Serum OPG and RANKL levels in diabetic and control C57 littermate mice. Diabetes was induced by STZ injection in C57Black littermate mice. Levels of glucose (A), OPG (B), and free RANKL (C) were measured in sera from control and diabetic mice at different weeks after STZ treatment. Horizontal bars are median, upper, and lower edges of box are 75th and 25th percentiles; lines extending from box are 10th and 90th percentiles. *P < 0.05.

Figure 7

OPG release in endothelial cells and PBMC cultures.
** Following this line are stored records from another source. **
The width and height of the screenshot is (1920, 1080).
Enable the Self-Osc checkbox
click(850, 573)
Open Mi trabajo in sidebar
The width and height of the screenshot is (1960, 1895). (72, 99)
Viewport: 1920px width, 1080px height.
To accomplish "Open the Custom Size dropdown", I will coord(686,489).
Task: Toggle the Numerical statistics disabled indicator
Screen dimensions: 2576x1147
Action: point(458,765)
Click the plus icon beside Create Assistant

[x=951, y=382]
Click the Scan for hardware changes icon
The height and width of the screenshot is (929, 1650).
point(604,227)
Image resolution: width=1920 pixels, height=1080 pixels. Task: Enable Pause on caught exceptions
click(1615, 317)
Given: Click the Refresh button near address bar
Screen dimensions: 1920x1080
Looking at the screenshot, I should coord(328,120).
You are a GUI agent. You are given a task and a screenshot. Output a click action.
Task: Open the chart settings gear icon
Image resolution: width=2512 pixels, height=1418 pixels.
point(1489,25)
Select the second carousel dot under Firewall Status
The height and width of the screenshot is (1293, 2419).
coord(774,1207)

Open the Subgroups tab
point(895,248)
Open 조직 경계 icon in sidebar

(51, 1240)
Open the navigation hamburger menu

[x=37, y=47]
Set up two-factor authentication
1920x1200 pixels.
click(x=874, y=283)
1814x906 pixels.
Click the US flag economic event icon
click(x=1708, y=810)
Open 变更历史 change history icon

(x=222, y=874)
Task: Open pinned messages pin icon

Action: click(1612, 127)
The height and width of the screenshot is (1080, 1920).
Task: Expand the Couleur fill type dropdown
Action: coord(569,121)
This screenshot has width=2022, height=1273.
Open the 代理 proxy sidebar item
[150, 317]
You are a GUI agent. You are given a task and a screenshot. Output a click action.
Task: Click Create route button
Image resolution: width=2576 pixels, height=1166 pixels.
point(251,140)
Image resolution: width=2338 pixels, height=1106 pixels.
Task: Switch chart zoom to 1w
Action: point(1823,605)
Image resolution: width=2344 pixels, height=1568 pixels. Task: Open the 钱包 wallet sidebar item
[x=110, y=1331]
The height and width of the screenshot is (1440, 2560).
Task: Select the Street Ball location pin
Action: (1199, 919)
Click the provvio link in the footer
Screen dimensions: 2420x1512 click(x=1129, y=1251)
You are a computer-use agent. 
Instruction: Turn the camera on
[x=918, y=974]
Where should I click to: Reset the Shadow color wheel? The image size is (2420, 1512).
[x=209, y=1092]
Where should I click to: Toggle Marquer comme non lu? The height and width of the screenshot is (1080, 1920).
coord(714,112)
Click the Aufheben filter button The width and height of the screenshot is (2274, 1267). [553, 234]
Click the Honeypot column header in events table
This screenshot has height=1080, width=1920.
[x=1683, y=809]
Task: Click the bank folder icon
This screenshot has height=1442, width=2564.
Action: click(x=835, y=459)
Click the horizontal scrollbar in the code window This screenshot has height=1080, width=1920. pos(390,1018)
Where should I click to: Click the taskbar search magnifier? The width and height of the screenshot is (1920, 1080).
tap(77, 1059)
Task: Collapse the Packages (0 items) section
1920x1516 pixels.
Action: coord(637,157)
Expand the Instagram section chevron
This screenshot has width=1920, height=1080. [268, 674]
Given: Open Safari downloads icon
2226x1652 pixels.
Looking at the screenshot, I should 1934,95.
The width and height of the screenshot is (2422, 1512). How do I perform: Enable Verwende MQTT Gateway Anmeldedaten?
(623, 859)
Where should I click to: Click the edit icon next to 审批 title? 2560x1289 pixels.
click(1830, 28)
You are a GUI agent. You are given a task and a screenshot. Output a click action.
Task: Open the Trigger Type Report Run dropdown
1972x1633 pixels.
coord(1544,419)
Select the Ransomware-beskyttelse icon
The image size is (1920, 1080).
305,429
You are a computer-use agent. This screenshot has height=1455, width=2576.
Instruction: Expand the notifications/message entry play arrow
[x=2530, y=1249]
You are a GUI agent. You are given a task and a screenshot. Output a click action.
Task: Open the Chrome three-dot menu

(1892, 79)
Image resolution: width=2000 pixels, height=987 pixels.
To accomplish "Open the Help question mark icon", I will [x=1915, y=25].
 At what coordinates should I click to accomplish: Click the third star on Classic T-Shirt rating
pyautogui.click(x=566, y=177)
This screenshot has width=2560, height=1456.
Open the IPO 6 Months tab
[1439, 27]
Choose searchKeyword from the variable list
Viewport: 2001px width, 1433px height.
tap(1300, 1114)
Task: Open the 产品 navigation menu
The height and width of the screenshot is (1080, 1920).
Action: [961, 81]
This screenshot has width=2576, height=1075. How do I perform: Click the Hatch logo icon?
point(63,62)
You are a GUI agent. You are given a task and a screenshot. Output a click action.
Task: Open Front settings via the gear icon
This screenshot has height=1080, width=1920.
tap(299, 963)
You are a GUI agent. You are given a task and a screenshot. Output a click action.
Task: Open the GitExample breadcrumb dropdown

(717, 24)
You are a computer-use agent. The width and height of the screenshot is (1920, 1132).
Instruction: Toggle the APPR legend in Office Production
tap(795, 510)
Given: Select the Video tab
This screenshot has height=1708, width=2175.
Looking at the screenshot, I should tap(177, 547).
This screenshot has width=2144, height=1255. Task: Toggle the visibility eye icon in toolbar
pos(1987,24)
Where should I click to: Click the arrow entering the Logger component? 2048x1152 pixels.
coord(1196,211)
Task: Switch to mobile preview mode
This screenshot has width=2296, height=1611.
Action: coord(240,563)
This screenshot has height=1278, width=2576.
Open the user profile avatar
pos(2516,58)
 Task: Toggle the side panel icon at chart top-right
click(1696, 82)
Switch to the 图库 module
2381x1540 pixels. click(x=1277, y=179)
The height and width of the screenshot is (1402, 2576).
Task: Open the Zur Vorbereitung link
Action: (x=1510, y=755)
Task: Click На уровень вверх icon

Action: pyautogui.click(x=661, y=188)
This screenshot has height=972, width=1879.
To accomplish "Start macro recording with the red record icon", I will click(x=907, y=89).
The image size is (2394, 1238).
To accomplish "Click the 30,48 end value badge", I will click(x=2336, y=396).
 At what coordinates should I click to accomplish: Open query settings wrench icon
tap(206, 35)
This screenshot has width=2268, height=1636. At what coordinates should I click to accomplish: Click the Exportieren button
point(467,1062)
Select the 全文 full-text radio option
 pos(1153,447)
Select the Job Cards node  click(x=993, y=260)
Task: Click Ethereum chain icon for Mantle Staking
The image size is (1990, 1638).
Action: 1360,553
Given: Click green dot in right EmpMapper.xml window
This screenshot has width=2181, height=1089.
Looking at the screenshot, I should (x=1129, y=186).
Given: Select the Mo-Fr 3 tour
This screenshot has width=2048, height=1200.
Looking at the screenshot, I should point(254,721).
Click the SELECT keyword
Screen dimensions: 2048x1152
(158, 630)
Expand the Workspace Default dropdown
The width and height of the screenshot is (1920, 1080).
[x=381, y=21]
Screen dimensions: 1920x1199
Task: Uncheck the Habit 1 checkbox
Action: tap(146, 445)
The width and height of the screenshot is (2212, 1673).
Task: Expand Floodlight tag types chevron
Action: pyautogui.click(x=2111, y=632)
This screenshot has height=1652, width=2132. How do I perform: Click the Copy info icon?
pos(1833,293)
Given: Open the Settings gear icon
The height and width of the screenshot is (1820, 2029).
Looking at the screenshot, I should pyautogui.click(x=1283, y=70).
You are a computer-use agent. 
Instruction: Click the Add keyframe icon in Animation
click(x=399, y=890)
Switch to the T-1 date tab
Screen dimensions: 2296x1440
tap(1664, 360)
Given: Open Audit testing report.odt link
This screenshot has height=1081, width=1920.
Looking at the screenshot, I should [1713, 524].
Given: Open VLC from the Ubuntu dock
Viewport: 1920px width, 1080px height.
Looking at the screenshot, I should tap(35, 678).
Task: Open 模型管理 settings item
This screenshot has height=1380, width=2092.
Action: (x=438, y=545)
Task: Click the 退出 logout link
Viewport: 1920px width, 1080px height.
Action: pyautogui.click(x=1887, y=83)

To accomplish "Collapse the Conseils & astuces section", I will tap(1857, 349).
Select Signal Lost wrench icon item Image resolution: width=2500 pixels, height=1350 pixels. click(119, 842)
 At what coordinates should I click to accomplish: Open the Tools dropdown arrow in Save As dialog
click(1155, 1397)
A: HUVECs were either left untreated or stimulated with glucose, insulin, TNF-α, or IL-1β. After 24 hours, the levels of OPG released in culture supernatant were measured by ELISA. B: HUVECs and PBMCs were either left untreated or stimulated with TNF-α ± glucose or STZ. After 72 hours, the levels of OPG released in culture supernatant were measured by ELISA. Results are expressed as means ± SD of three to four independent experiments, each performed in triplicate. *P < 0.05.

Figure 8

Effect of OPG on RANKL-induced intracellular signaling in endothelial cells. Quiescent HUVEC cultures were stimulated with RANKL or RANKL + OPG for the indicated time intervals (0 to 60 minutes). A: Cell lysates were analyzed for ERK1/ERK2 and eNOS activation by Western blot of total and phosphorylated (P) proteins using specific antibodies. Equal loading of protein in each lane was confirmed by staining with the antibody to tubulin. B: Protein bands were quantified by densitometry, and levels of P-ERK1/2 and P-eNOS were calculated for each time point, after normalization to ERK1/2, and eNOS, respectively. Unstimulated basal expression was set as unity. One of three experiments with similar results is shown.